Formatted Output for PBS qstat
We use PBS as our HPC scheduler and a common thing I want to do is check on the status of my jobs. Vanilla qstat
is pretty bare-bones though:
Req'd Req'd Elap
Job ID Username Queue Jobname SessID NDS TSK Memory Time S Time
--------------- -------- -------- ---------- ------ --- --- ------ ----- - -----
1117644.nodeX* kwaneu gaussia* tiny_solu* 14940 1 16 32gb -- R 00:02
1117645.nodeX* kwaneu gaussia* tiny_solu* 14948 1 16 32gb -- R 00:02
1117646.nodeX* kwaneu gaussia* tiny_solu* 14958 1 16 32gb -- R 00:02
What’s after the *?? (Unlike SLURM, there doesn’t seem to be a way to specify a format string!

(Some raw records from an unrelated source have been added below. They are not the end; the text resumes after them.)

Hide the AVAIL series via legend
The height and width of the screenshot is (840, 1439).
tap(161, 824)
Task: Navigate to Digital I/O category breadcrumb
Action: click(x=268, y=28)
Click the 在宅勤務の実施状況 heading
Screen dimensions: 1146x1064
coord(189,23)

Why not? Who knows?) What are these other random fields? What if I want other information?
A better way is to parse the json:
> qstat -f -Fjson
...
"1117658.somecomputer.merck.com":{
"Job_Name":"tiny_solutes-02149",
"Job_Owner":"kwaneu@somecomputer",
"resources_used":{
"cpupercent":6,
"cput":"00:16:59",
"mem":"8618044kb",
"ncpus":16,
"vmem":"8618044kb",
"walltime":"00:05:08"
},
"job_state":"R",
"queue":"gaussian_medium",
...
This has all the information but is overwhelming for a bunch of jobs. You can parse this with Python, but the problem is the modules take a while to load. A better way is to use an awk script. Here it is!

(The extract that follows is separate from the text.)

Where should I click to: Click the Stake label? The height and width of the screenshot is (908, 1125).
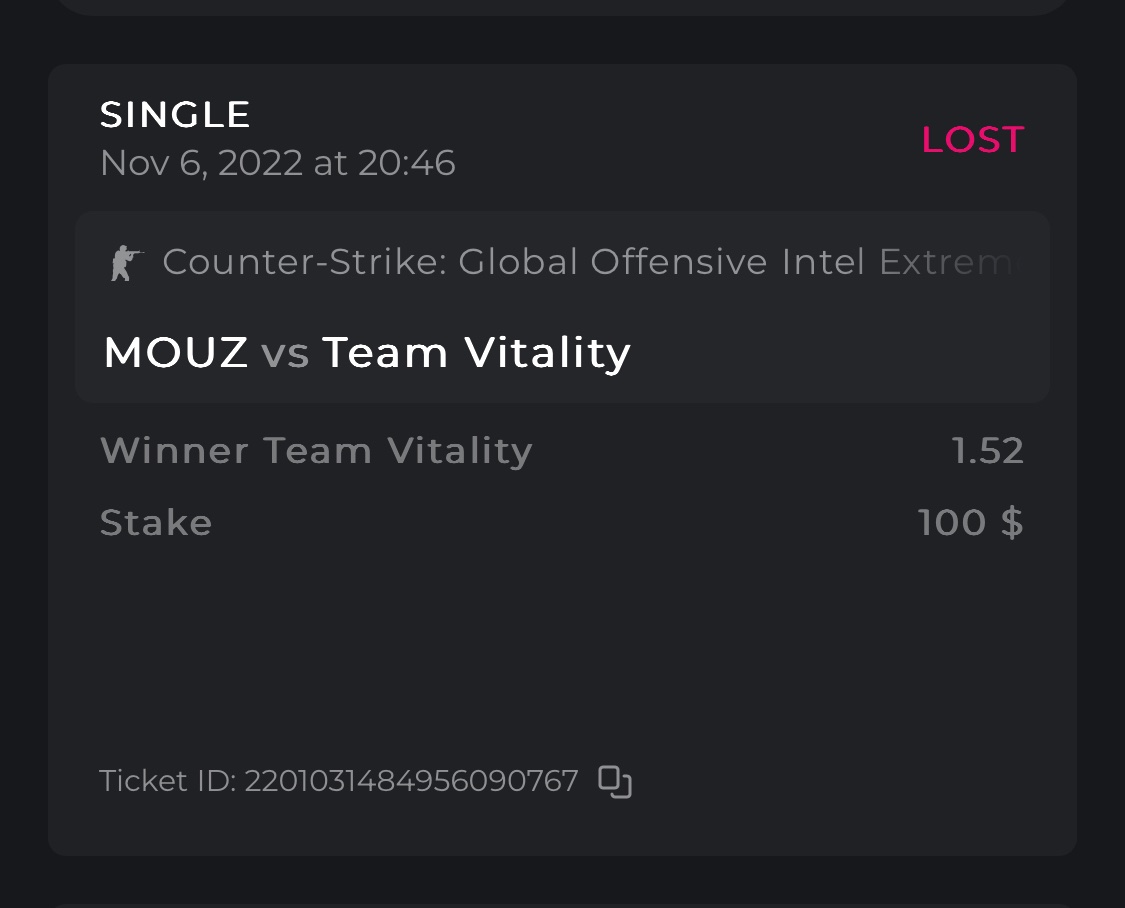(156, 523)

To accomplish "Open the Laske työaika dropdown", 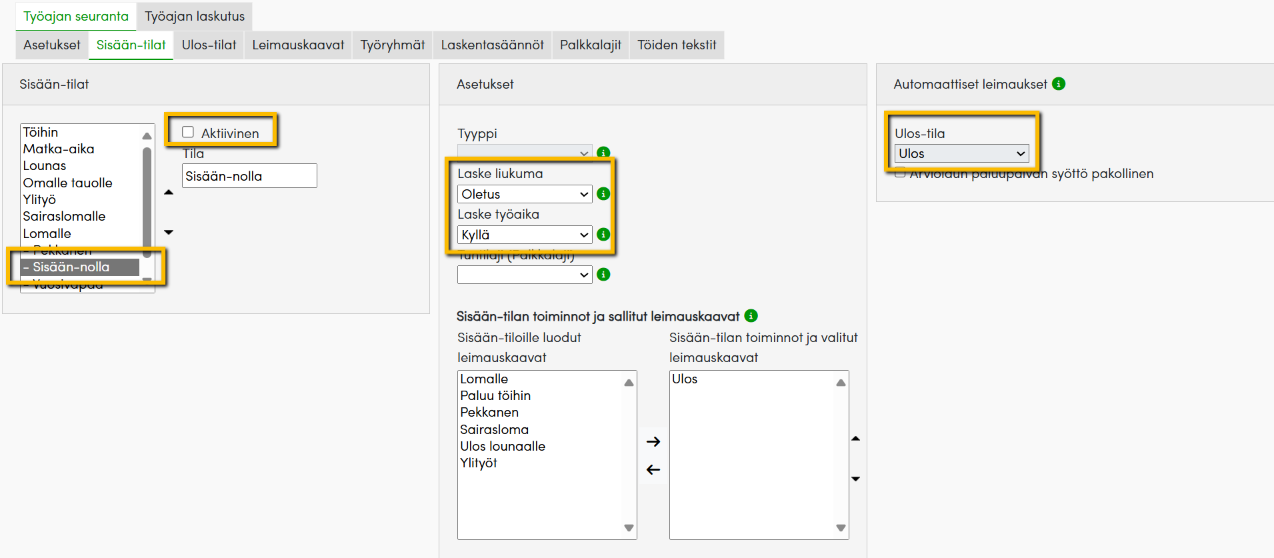I will pyautogui.click(x=524, y=235).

# script for parsing qstat output
# Eugene Kwan, June 2024
#
# example usage:
# qstat -f -Fjson | awk -f qstat.awk
BEGIN { FS="\"" }
/merck.com":{$/ {
job_count++
ids[job_count] = $2
in_resource = 0
}
/"Job_Name"/ {
names[job_count] = $4
}
/"Job_Owner"/ {
split($4, fields, "@")
owners[job_count] = fields[1]
}
/"ncpus"/ {
split($3, fields, "[:,]")
cpus[job_count] = fields[2]
}
/resources_used/ {
in_resource = 1
}
/"mem"/ && in_resource == 1 {
gsub("[^0-9]","",$4)
memory[job_count] = $4 / 1000000
#print $0, memory[job_count]
in_resource = 0
}
/"walltime"/ {
walltime[job_count] = $4
}
/"job_state"/ {
state[job_count] = $4
}
/"queue"/ {
queue[job_count] = $4
}
END {
print "job_id job_name user ncpus memory walltime state queue"
print "-------------------------------------------------------------------------------------------------------------------------------------------------"
for (i=1; i <= job_count; i++) {
if (owners[i] != "kwaneu")
continue
printf "%30s %50s %12s %3d %6.1f GB %10s %2s %15s\n", ids[i], names[i], owners[i], cpus[i], memory[i], walltime[i], state[i], queue[i]
n_jobs++
if (state[i] == "R")
n_running++
}
printf "\nTotal: %d jobs (%d running)\n", n_jobs, n_running
}
Here’s an example of the output:
> qstat -f -Fjson | awk -f qstat.awk
job_id job_name user ncpus memory walltime state queue
-------------------------------------------------------------------------------------------------------------------------------------------------
1117843.somecomputer.merck.com tiny_solutes-02334 kwaneu 16 0.7 GB 00:03:18 R gaussian_medium
1117844.somecomputer.merck.com tiny_solutes-02335 kwaneu 16 0.6 GB 00:03:17 R gaussian_medium
1117845.somecomputer.merck.com tiny_solutes-02336 kwaneu 16 0.7 GB 00:03:17 R gaussian_medium
Total: 3 jobs (3 running)
The results comes pretty much instantly!
Note that I didn’t actually write a full json parser. I’m just using the very simplest search patterns to extract the metadata. You might need to alter for your system.
Another thing is that qstat
doesn’t seem to take username or other search filters in json mode. This script just searches for my jobs, but you might need to alter this too.